Developments to Watch
G7/IEA Emergency Reserve Release — Decision Imminent
WHAT HAPPENED
G7 finance ministers held an emergency virtual meeting on March 9 with IMF, World Bank, OECD and IEA leadership. The joint statement said they “stand ready to take necessary measures, including to support global supply of energy such as stockpile release.” The Financial Times reported 300–400 million barrels are under discussion — the largest coordinated release in IEA history. The US SPR holds ~415 million barrels. Three G7 countries including the US have expressed support. France convened the meeting as G7 president. IEA‘s Birol warned of “significant and growing risks.” Brent dropped from $119.50 to ~$102 on the news.
SO WHAT
The G7 is using the threat of release as a price management tool — and it’s working. The $17 intraday drop proves the signal has market power. But the gap between “stand ready” and actual release is where the risk lives. If Hormuz remains closed and the G7 hesitates, the market will test whether the threat is credible. A 300–400M barrel release would consume 25–30% of global emergency stocks — leaving the world significantly more exposed to any subsequent supply shock. The 2022 release of 240M barrels cut prices 17–42 cents/gallon at the US pump. The current proposal is larger, but the supply disruption (full Hormuz closure) is structurally worse than anything the IEA has previously faced.
ECB March 19 Meeting — New Projections Incorporating Oil Shock
WHAT HAPPENED
The ECB held rates at 2% for the fifth consecutive meeting on February 5. EZ inflation was 1.7% in January; core at 2.2%. Staff projected 1.9% headline inflation for 2026. The euro’s appreciation was seen as disinflationary. But oil has since surged 50%+ and European gas 53%. February meeting minutes showed officials were comfortable with the outlook — an assessment now overtaken by events. Markets are pricing a growing probability of a rate hike by December, replacing earlier expectations of a cut.
SO WHAT
The March 19 meeting is pivotal: new Eurosystem staff projections must incorporate an energy shock that fundamentally changes the inflation path. If the adverse scenario now assumes $100+ oil sustained through Q2-Q3, the 1.9% inflation forecast for 2026 is obsolete. The ECB faces the same impossible choice as the BoJ and SARB: raise rates to fight oil-driven inflation and risk killing a fragile recovery, or hold and hope the shock is temporary. Lagarde’s “good place” rhetoric will need a significant update.
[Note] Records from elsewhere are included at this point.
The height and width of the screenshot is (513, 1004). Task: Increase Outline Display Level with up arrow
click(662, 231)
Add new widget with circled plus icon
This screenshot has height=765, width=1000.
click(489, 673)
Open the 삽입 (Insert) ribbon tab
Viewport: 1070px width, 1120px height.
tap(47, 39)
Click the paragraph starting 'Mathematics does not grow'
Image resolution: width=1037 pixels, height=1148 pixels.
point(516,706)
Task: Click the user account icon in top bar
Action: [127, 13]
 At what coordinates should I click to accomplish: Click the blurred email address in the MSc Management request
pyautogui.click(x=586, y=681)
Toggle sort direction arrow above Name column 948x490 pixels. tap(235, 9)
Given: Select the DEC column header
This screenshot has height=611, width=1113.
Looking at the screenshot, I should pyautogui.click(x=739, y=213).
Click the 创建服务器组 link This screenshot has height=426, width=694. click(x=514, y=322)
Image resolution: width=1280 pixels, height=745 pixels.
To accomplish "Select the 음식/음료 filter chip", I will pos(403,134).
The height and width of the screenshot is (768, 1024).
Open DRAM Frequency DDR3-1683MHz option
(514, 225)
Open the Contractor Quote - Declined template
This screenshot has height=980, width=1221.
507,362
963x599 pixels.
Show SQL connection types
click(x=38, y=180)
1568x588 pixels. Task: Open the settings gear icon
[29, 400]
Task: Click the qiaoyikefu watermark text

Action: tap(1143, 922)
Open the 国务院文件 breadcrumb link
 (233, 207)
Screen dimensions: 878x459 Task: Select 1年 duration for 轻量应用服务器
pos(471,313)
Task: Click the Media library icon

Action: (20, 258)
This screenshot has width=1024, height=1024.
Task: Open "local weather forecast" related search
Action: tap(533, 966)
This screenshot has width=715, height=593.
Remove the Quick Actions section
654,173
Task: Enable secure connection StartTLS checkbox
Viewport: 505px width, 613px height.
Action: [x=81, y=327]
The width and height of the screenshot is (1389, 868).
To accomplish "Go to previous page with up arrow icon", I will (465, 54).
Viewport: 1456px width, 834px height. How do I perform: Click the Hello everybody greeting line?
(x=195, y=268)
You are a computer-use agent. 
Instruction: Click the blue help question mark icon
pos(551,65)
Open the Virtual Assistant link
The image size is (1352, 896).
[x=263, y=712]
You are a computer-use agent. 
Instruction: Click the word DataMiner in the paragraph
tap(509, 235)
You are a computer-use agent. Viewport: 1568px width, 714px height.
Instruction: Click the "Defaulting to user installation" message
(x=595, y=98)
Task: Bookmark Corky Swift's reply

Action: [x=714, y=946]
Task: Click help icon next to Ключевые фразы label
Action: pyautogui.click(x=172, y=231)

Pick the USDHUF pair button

German Industrial Recovery — Fiscal Stimulus vs. Energy Headwinds
WHAT HAPPENED
German industrial production fell 0.5% m/m in January after a revised 1% decline in December. Factory orders posted a double-digit contraction. Germany’s fiscal pivot includes a €500 billion infrastructure/climate fund and €600 billion+ defence commitment — the largest peacetime economic mobilisation in the country’s history. ING expects ~€200 billion in fiscal stimulus to flow this year. Manufacturing turnover rose 1.5% m/m but the output trend remains weak. The DAX has fallen roughly 6% in two trading days.
SO WHAT
Germany’s industrial base is attempting a generational transformation — from Russian-gas-dependent manufacturing to a defence-and-infrastructure-led growth model. The fiscal commitment is real and unprecedented. But stimulus takes quarters to reach factory floors, and the oil shock is hitting now. Energy-intensive industries (chemicals, steel, autos) face immediate margin compression that fiscal policy cannot offset in real time. The question for the DAX is whether the market will look through the short-term pain to the medium-term fiscal impulse — or whether the oil shock delays the recovery enough to exhaust investor patience.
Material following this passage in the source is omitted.